RVD has resulted out of a struggle between offering as much flexibility to the user and spending as little development effort as possible while following an iterative approach. It evolved with small steps in order to have a functional progressing application always. In order to honor these requirements, a very crucial design decision was made: to keep the core part (the controller) a dummy engine that simply produces RCML and delegate all logic somewhere else, easily accessible over HTTP.
That being said, @scottbarstow, i welcome your comments. Having self contained apps greatly simplifies the setup and maintenance of an application, especially now that RAS is emerging. ES should be a tool to talk to really external targets not a way to delegate all sorts of complex operations outside RVD.
However, "logic" comes at a high cost. Introducing several elements for branching, comparisons, string manipulation etc. needs a lot of thinking to be designed, hours to be implemented and headaches to be debugged.
The alternative approach i suggest is the following:
Improve the way ES talks to external endpoints. Add full support for
submitting POST/JSON payload. Have a choice of choosing between
application/json and url-encoded forms content types. Handle
everything else that is typically required by common service providers
like Slack. All processing will be done in the ES. Further feedback
here would be appreciated.
Keep all logic in a single place instead of spreading it across
several new elements. Introduce the "Script" element where some sort
of scripting engine will be used to execute a block of code
implementing all required logic. Let this element talk to the outside
world through a simple string-based contract with "INs" and "OUTs".
There is already an experimental implementation on that using Groovy
and the same could be done with server side Javascript.
But, wait a minute. RVD is supposed to be a simple tool for common users, not developers!
Well, indeed. But consider the alternative. Will it be easier to understand and use a number of new smart elements and all the added syntax implications that will come with it? I guess not unless its very basic. Let alone debugging and support.
Javascript has a well known syntax and it is much easier to debug. It even runs inside the browser which opens the window for client side testing.
- Introduce a very basic branching/GOTO element. It will be able to break module execution and redirect to another module. The logic of
branching however will be implemented in a previous Script element.
Technical shortcomings and "why logic should be kept in a single black-box place"
RVD has state. There are variables it creates (Collect, ES elements create such) in addition to these fed by Restcomm that need to be preserved. Since the application flow progresses as a series of restcomm originating action requests that are stateless by nature there are two options.
(a) Recycle these variable in the action URLs or
(b) Store them in an session-like structure in RVD and keep a session-id that gets transferred instead.
RVD uses (a).
That means whenever control is passed back to restcomm (like when a Gather/Collect element is executed) all this state needs to be encoded in the action URL contained in the response. That way when restcomm makes the next request RVD will have the state. Its more or less the same pattern with old-school web dev with no HTTP session.

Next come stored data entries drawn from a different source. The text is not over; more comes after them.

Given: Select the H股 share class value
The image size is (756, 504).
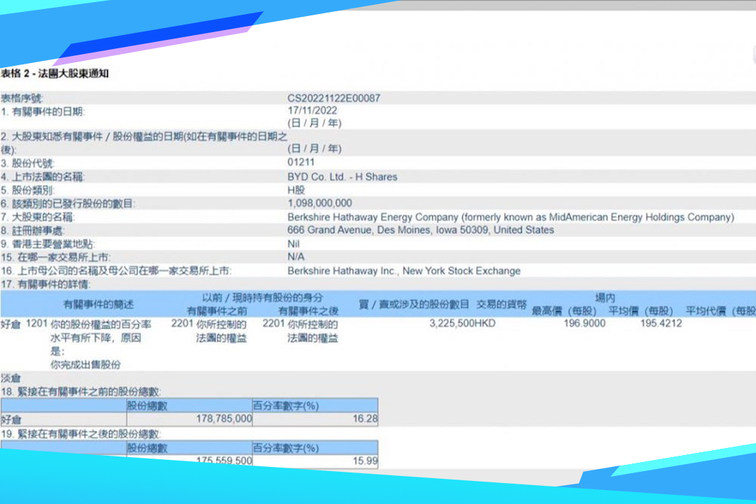Looking at the screenshot, I should coord(297,190).
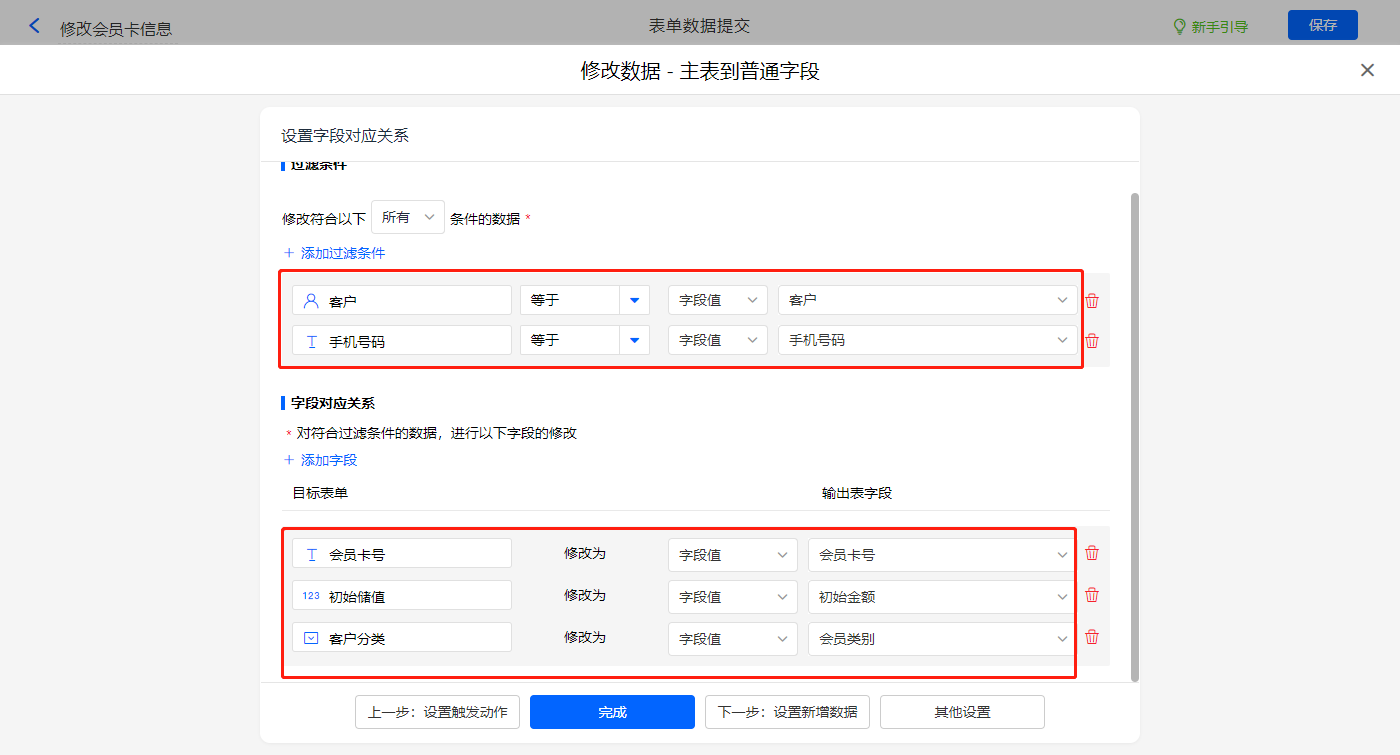Go to 下一步：设置新增数据
The image size is (1400, 755).
coord(787,712)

This state needs to be small in order not to have a lot of data going back and forth between RVD and Restcomm.
An RVD application consists of modules that contain elements that are processed sequentially and any element can potentially break the app execution in RVD and return control back to restcomm. It makes sense to make elements independent so that there is an option to break the application execution and return control back to Restcomm.
My point is that we need to keep elements independent, the interface between an element and the RVD execution context simple and the state easily serializable. And a block-box like Script element seems to fit this goal.